__What the task asks__
Lines to return, exactly: from the line with "Arabic (652, 2530)" to the line with "[Viber] (8, 198)" in the entries below, both included.

__Stored records__

____________________

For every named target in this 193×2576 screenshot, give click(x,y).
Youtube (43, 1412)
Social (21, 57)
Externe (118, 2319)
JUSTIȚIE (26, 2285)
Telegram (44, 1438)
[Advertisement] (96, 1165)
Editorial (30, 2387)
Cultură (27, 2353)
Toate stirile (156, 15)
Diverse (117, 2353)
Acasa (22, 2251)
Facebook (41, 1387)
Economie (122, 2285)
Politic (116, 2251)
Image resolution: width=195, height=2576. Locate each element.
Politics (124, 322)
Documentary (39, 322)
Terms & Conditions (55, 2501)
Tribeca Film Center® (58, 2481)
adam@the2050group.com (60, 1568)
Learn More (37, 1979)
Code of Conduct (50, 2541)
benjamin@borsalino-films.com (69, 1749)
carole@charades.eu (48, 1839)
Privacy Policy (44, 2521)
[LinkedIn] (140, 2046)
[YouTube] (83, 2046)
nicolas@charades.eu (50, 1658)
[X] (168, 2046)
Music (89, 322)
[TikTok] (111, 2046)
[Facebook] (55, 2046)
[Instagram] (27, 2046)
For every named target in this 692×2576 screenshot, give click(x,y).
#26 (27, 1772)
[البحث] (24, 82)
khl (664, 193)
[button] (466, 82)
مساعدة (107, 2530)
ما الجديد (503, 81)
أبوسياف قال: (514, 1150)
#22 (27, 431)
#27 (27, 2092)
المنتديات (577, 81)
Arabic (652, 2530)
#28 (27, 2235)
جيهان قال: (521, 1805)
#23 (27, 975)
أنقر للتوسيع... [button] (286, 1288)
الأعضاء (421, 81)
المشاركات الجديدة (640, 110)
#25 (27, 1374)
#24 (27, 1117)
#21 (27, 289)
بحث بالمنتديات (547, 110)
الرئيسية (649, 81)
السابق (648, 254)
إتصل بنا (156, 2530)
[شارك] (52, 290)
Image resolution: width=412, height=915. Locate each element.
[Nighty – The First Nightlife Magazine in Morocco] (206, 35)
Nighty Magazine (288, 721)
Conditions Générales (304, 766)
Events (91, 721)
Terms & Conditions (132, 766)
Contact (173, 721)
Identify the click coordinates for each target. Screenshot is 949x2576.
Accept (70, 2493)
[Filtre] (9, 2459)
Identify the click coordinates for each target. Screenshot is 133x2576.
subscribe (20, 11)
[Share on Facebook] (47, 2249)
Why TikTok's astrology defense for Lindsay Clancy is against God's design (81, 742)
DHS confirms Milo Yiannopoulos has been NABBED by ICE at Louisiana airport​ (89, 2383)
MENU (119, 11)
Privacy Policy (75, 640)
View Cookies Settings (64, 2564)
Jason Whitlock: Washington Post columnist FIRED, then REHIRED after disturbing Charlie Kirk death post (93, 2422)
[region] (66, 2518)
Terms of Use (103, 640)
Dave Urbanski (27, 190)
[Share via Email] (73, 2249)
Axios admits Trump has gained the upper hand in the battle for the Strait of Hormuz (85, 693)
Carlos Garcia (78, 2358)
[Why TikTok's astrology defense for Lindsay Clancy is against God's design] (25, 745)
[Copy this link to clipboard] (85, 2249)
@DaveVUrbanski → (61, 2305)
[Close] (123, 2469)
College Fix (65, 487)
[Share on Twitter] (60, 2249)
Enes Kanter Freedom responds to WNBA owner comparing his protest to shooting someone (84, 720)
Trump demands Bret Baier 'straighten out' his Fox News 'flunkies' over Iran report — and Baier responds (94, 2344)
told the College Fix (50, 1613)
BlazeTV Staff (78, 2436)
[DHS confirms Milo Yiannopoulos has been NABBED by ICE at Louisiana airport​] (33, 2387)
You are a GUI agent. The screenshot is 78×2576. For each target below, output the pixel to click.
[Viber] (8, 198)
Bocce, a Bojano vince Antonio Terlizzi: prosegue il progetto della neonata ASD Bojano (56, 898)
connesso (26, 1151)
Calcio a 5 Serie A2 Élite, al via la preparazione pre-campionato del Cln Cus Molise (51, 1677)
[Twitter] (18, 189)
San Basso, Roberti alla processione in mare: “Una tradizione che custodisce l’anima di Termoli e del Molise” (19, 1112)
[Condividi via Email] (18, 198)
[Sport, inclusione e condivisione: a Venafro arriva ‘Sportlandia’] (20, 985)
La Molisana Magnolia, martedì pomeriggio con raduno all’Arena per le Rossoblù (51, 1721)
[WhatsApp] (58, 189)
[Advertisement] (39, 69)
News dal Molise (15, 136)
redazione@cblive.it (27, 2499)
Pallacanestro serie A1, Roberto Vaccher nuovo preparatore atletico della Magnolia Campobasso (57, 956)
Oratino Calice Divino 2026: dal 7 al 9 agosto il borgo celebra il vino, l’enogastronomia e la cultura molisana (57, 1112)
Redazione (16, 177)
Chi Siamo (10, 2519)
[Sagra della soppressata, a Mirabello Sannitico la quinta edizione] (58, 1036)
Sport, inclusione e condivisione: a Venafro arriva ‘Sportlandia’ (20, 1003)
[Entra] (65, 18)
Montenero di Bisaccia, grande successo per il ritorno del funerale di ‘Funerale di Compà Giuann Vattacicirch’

____________________

__Answer for the task__
Arabic (652, 2530)
#28 (27, 2235)
جيهان قال: (521, 1805)
#23 (27, 975)
أنقر للتوسيع... [button] (286, 1288)
الأعضاء (421, 81)
المشاركات الجديدة (640, 110)
#25 (27, 1374)
#24 (27, 1117)
#21 (27, 289)
بحث بالمنتديات (547, 110)
الرئيسية (649, 81)
السابق (648, 254)
إتصل بنا (156, 2530)
[شارك] (52, 290)
Image resolution: width=412, height=915. Locate each element.
[Nighty – The First Nightlife Magazine in Morocco] (206, 35)
Nighty Magazine (288, 721)
Conditions Générales (304, 766)
Events (91, 721)
Terms & Conditions (132, 766)
Contact (173, 721)
Identify the click coordinates for each target. Screenshot is 949x2576.
Accept (70, 2493)
[Filtre] (9, 2459)
Identify the click coordinates for each target. Screenshot is 133x2576.
subscribe (20, 11)
[Share on Facebook] (47, 2249)
Why TikTok's astrology defense for Lindsay Clancy is against God's design (81, 742)
DHS confirms Milo Yiannopoulos has been NABBED by ICE at Louisiana airport​ (89, 2383)
MENU (119, 11)
Privacy Policy (75, 640)
View Cookies Settings (64, 2564)
Jason Whitlock: Washington Post columnist FIRED, then REHIRED after disturbing Charlie Kirk death post (93, 2422)
[region] (66, 2518)
Terms of Use (103, 640)
Dave Urbanski (27, 190)
[Share via Email] (73, 2249)
Axios admits Trump has gained the upper hand in the battle for the Strait of Hormuz (85, 693)
Carlos Garcia (78, 2358)
[Why TikTok's astrology defense for Lindsay Clancy is against God's design] (25, 745)
[Copy this link to clipboard] (85, 2249)
@DaveVUrbanski → (61, 2305)
[Close] (123, 2469)
College Fix (65, 487)
[Share on Twitter] (60, 2249)
Enes Kanter Freedom responds to WNBA owner comparing his protest to shooting someone (84, 720)
Trump demands Bret Baier 'straighten out' his Fox News 'flunkies' over Iran report — and Baier responds (94, 2344)
told the College Fix (50, 1613)
BlazeTV Staff (78, 2436)
[DHS confirms Milo Yiannopoulos has been NABBED by ICE at Louisiana airport​] (33, 2387)
You are a GUI agent. The screenshot is 78×2576. For each target below, output the pixel to click.
[Viber] (8, 198)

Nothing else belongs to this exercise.